Return all lines of the data in which the string "dropdown" occurs.

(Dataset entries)
┌────────

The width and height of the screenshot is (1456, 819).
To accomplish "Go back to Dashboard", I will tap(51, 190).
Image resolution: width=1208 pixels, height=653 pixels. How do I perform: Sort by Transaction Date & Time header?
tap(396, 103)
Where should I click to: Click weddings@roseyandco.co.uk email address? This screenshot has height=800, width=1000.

└────────
┌────────

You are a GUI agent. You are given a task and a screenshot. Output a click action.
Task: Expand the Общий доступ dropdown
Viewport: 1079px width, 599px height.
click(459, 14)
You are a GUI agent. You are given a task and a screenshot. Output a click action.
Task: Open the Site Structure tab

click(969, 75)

└────────
┌────────

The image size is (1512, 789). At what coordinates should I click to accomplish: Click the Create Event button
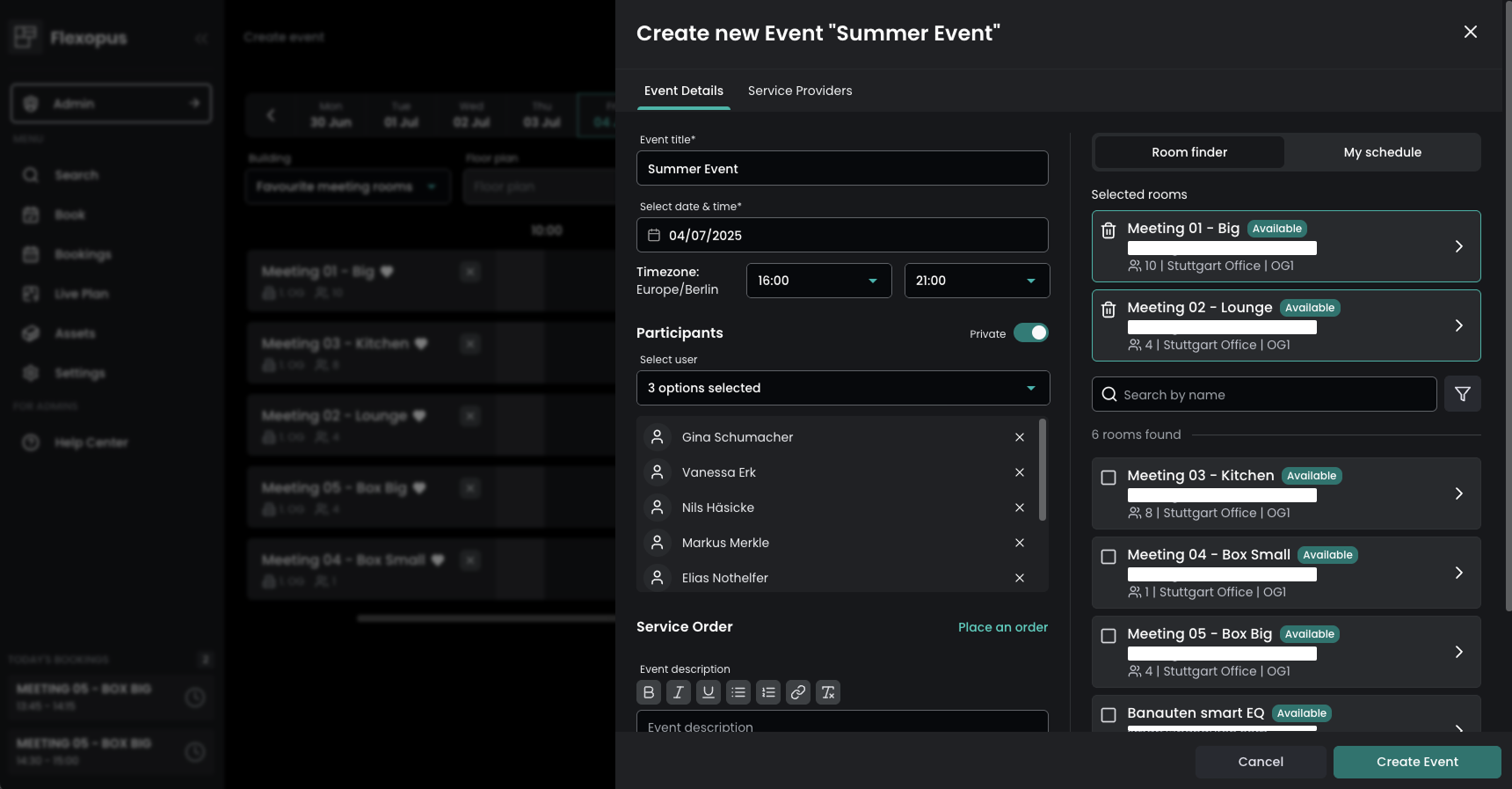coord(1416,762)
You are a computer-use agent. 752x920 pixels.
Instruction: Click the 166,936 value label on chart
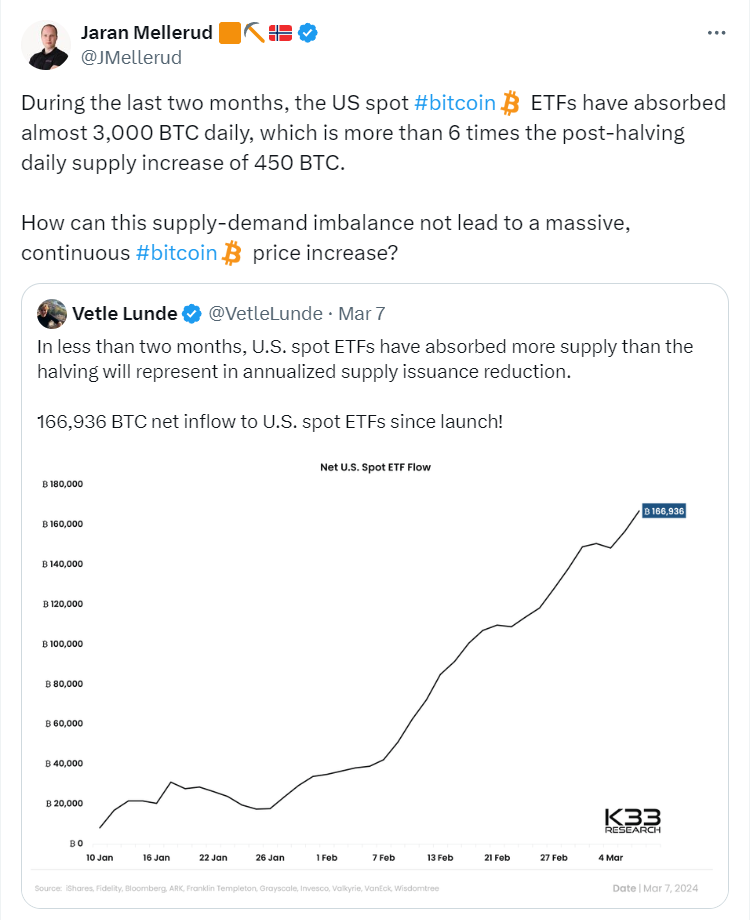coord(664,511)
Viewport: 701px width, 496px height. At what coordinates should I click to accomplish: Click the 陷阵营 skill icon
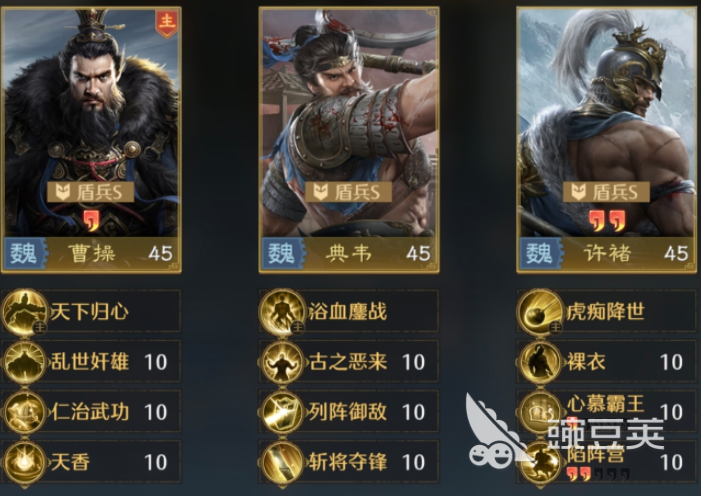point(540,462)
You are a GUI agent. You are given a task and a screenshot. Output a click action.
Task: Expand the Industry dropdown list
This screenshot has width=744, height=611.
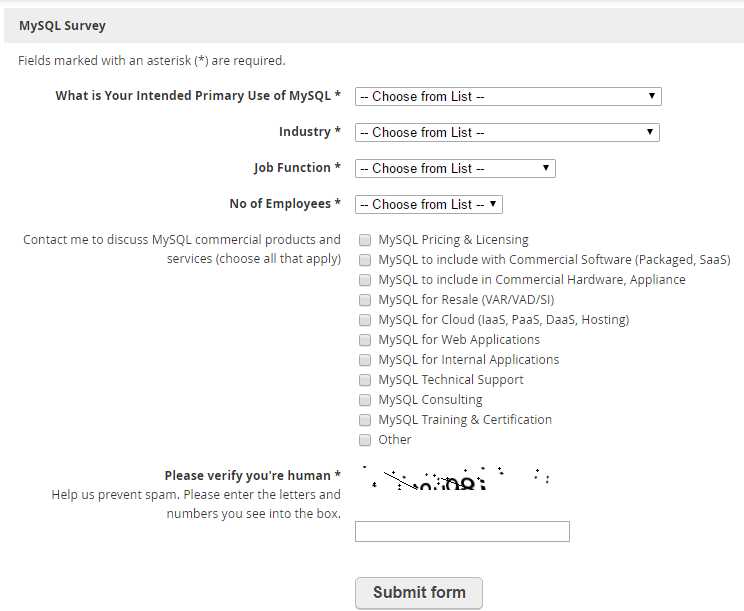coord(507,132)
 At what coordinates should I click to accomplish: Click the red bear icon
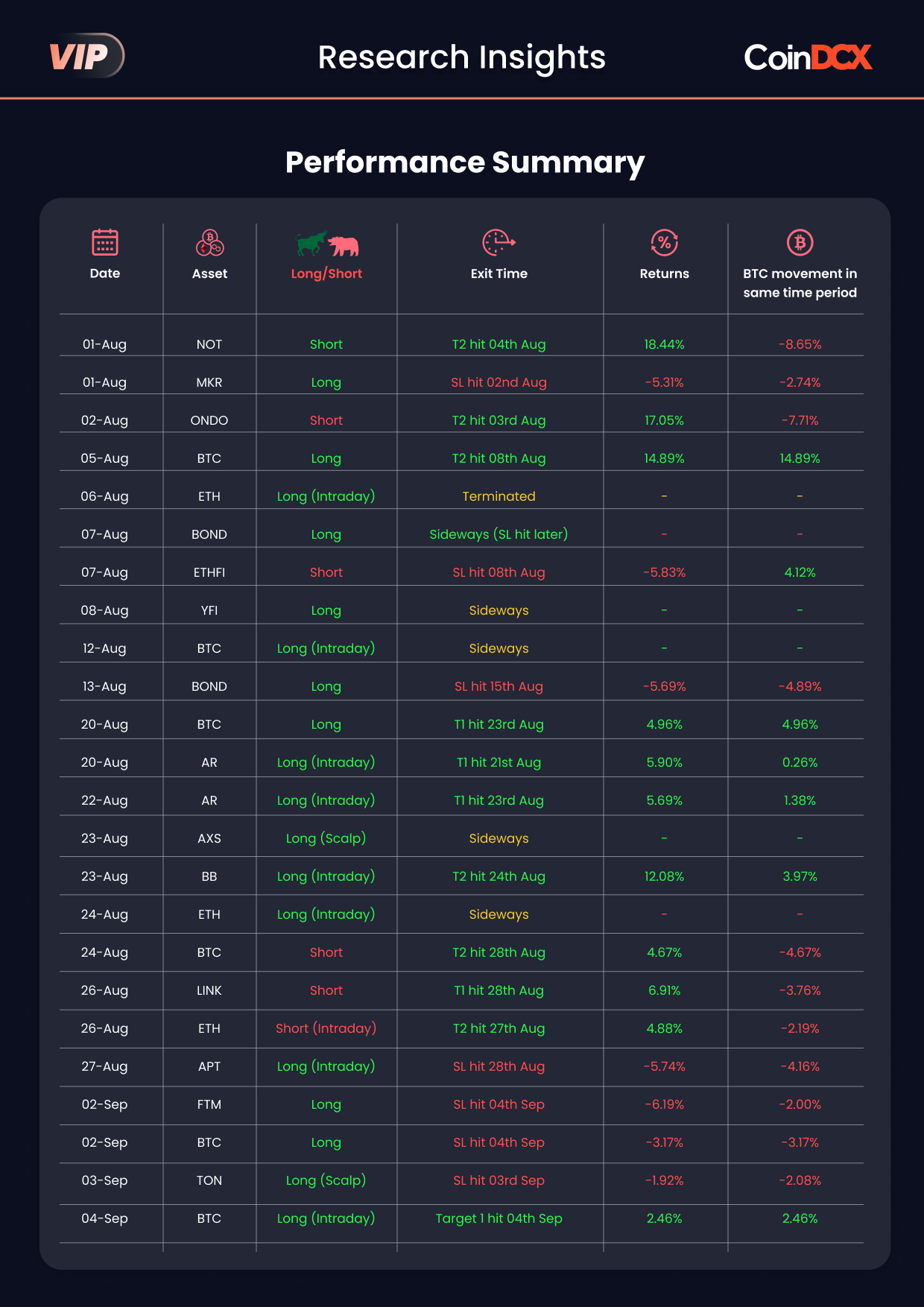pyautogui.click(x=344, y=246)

└────────

**RESPONSE TO THIS TASK:**
Task: Expand the Общий доступ dropdown
Task: Expand the Industry dropdown list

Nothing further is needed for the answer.